One link for each content

Last updated on August 1st, 2017 at 01:53 pm

To efficiently archive a web site, it is fundamental to have one link referencing each individual content (e.g. image, page, file).

Any content of a web site must be referenced directly by an URL, including images, videos or pages. For instance, the URL http://arquivo.pt/img/logo-home-pt.png references the Arquivo.pt logo.

Our crawler is only able to find and archive contents referenced by at least one link presented on a page of a web site. There are two cases that require particular attention:

  • Videos provided in streaming: are downloaded by specific applications, such as Flash Player, Windows Movie Player or Real Player.
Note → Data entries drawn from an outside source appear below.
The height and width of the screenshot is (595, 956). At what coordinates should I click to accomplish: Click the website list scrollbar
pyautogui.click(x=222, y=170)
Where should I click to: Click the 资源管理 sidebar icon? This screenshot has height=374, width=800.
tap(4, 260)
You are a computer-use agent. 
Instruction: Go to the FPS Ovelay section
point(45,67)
However, crawlers can only download contents available through the HTTP protocol. Hence, to enable the possibility of archiving a video available on the web, there must be a link to download the full video file.
  • Contents hidden behind forms: crawlers cannot fill out forms. Therefore, all the contents exclusively available after authentication, acceptance of terms or other kind of forms, cannot be archived. Unless, there are links on pages that enable direct  access to them.

Patch existing sites

Having each content referenced by an URL brings many advantages. However, it might impossible to restructure an existing site to comply with this best practice.
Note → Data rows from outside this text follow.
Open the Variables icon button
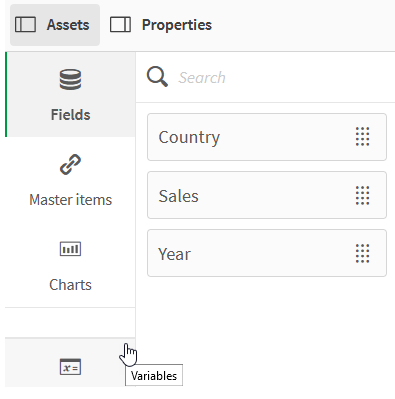This screenshot has height=399, width=395. pyautogui.click(x=70, y=367)
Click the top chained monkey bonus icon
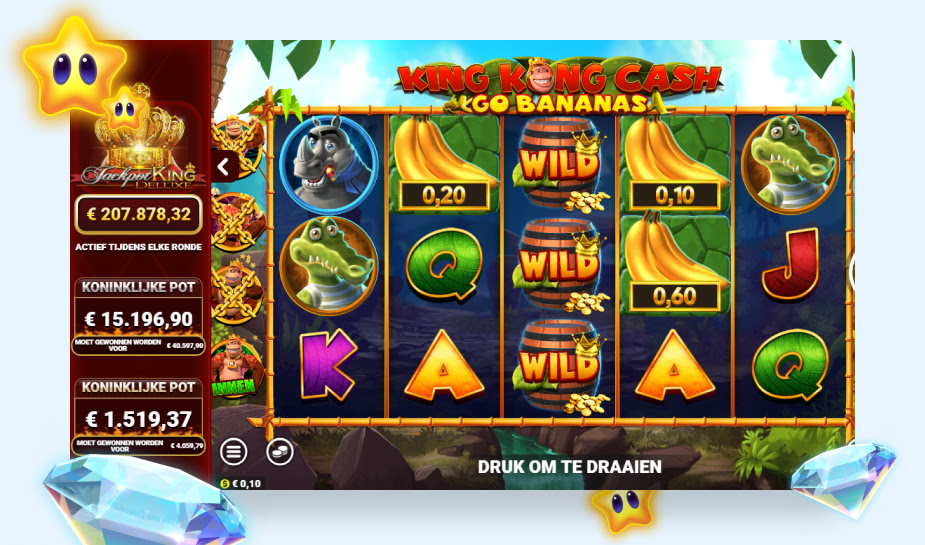Image resolution: width=925 pixels, height=545 pixels. click(237, 143)
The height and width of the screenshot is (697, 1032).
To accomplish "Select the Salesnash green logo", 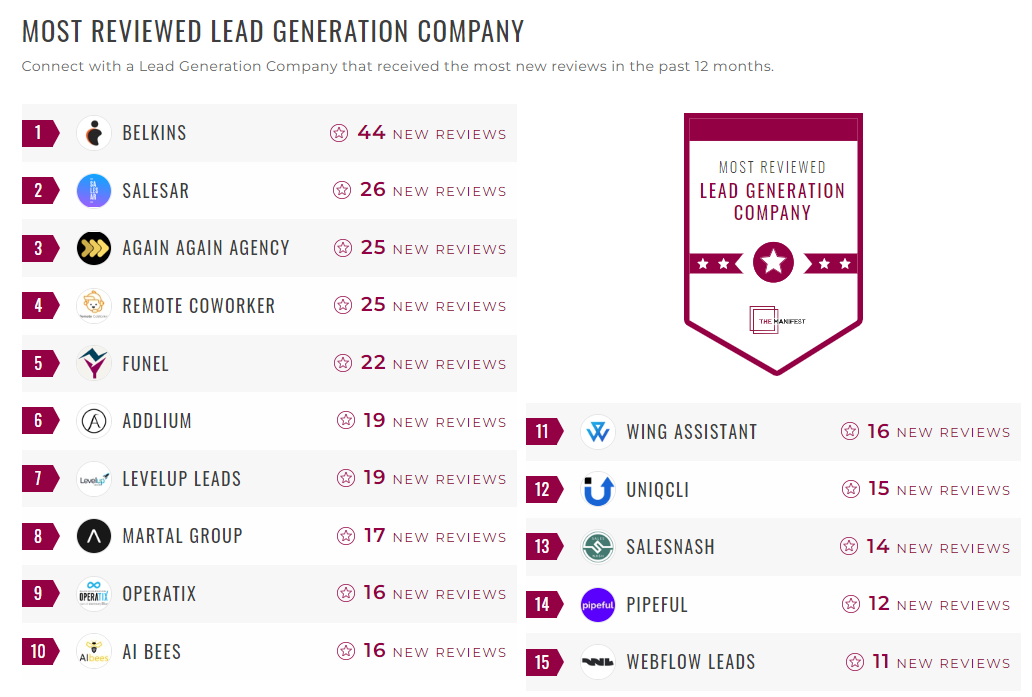I will click(597, 547).
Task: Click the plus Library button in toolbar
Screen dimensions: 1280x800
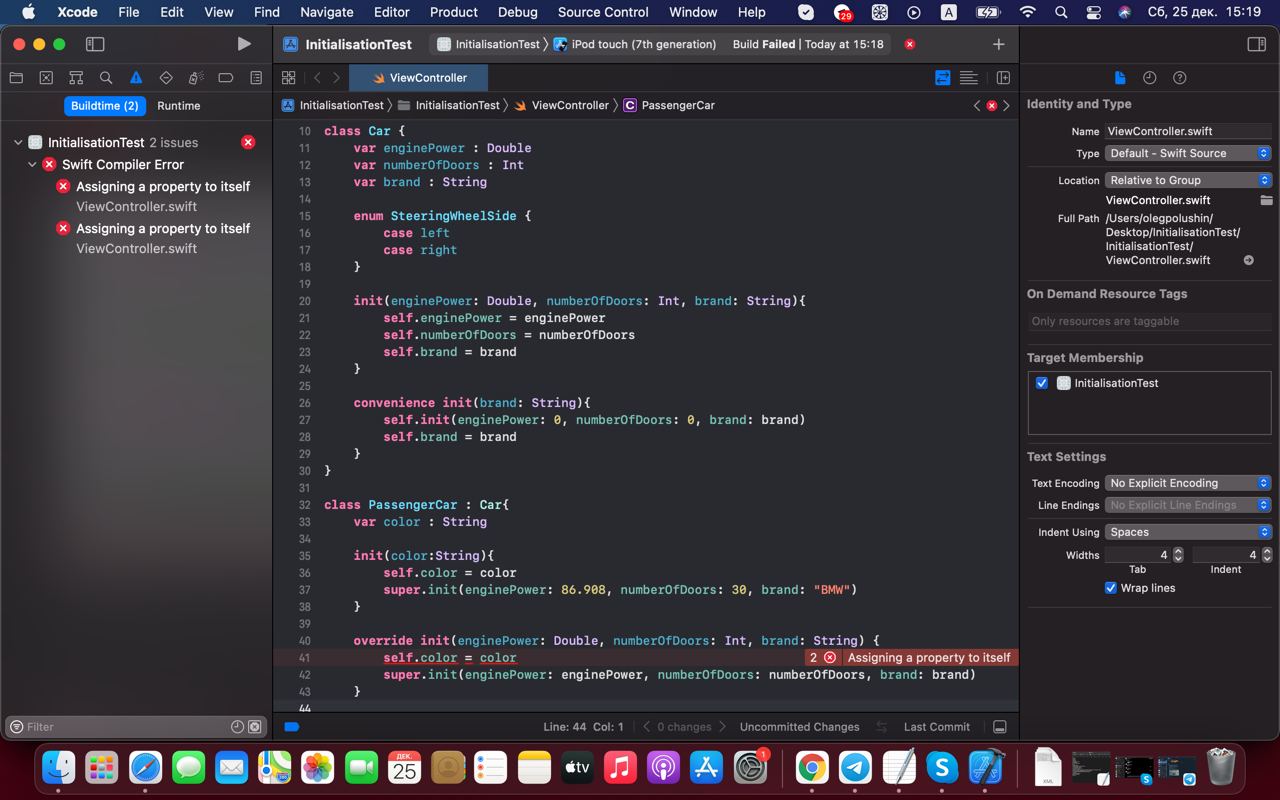Action: tap(998, 44)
A possible solution is to provide alternative information about content location on the site through a:

  • User site map (example): it improves usability and enables the crawl of all the pages of a site;
  • RSS feeds archive (example): RSS feeds are used to publish the latest updates on a web site. An archive of feeds helps crawlers to find contents to download;
  • XML Sitemap: is a file containing information regarding each URL of a site (e.g. last modification date, priority, frequency of change). Although, we do not process XML sitemaps yet, this protocol is supported by companies such as Google, Yahoo! or Microsoft.

It is crucial to keep the information contained in these files up-to-date.